Octeus averaged 20 minutes off Colorado State's bench in 2012-13 before he was the Rams' third-leading scorer this past season. He averaged 13.4 points, 4.7 rebounds and 2.5 assists for coach Larry Eustachy, Tyndall's predecessor at Southern Mississippi.

The source told the Times Free Press the Vols are in the mix with UCLA, Cincinnati and Baylor for Octeus and hope to get him in on campus soon.

As for any other potential additions, Tyndall said the Vols would continue to exhaust the "smorgasbord of options" -- from fifth-year transfers to transfers who would sit out a year and junior-college players and released signees -- they used to fill the roster last month.

"I'm not going to say we'll definitely use that scholarship," Tyndall said, "but if I had to say today, there's probably a pretty good chance that still would happen."

'Falling behind'

IUPUI transfer Ian Chiles is not among the Vols' newcomers taking part in the annual summer Rocky Top League after recently undergoing hernia surgery.

Currently one of Tennessee's options at point guard, Chiles, who led the Jaguars in scoring last season, will be sidelined "about two more weeks," Tyndall said.

As the new-look Vols build chemistry, doing so without their potential starter at point guard is less than ideal.

"Certainly we'd love to have him working out. That's so important," Tyndall said. "The one thing you'll learn, and I know it's your job to kind of speculate who will be the point guard or who will be the power forward and I understand that, but all these positions are 100 percent up in the air.

"Even though he's a guy that can play the point guard, we talk about it all the time, it's an opportunity for a guy like Brandon Lopez to prove himself, or Kevin Punter to slide over and play a little bit of point.

"I don't mean this the wrong way toward Ian, but when you're hurt, you're falling behind. As soon as he can get healthy, I know he'll be back out there ready to compete."

Tyndall said Lopez, a veteran walk-on from Knoxville, has been "right there" with upperclassmen Josh Richardson and Armani Moore in terms of filling leadership roles.

photo Tennessee guard Robert Hubbs III, left, got to play in only 12 games as a freshman but will be back for plenty more under the new coaches.

Hubbs hurting?

Rising sophomore guard Robert Hubbs III isn't fully back from January shoulder surgery just yet, but he's getting closer.

Tennessee certainly won't rush the former five-star recruit's return to full participation, though.

"He's cleared, but we just want to break him in slowly," Tyndall said. "Yesterday, in our individual part of practice, we hit him with the pad for the first time.
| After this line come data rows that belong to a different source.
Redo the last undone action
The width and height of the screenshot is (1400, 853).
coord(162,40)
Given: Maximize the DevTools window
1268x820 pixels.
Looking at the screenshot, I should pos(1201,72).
We didn't want him to go live in the contact stuff. We thought, 'Let's break him in slowly.' I don't want to risk anything with Robert.

"He's a fantastic kid, he's working extremely hard and he was frustrated that he couldn't go in the live stuff yesterday, and I understand that.

"The most important thing is making him confident and feel confident and making sure he's 100 percent healthily and physically strong enough to get through a workout."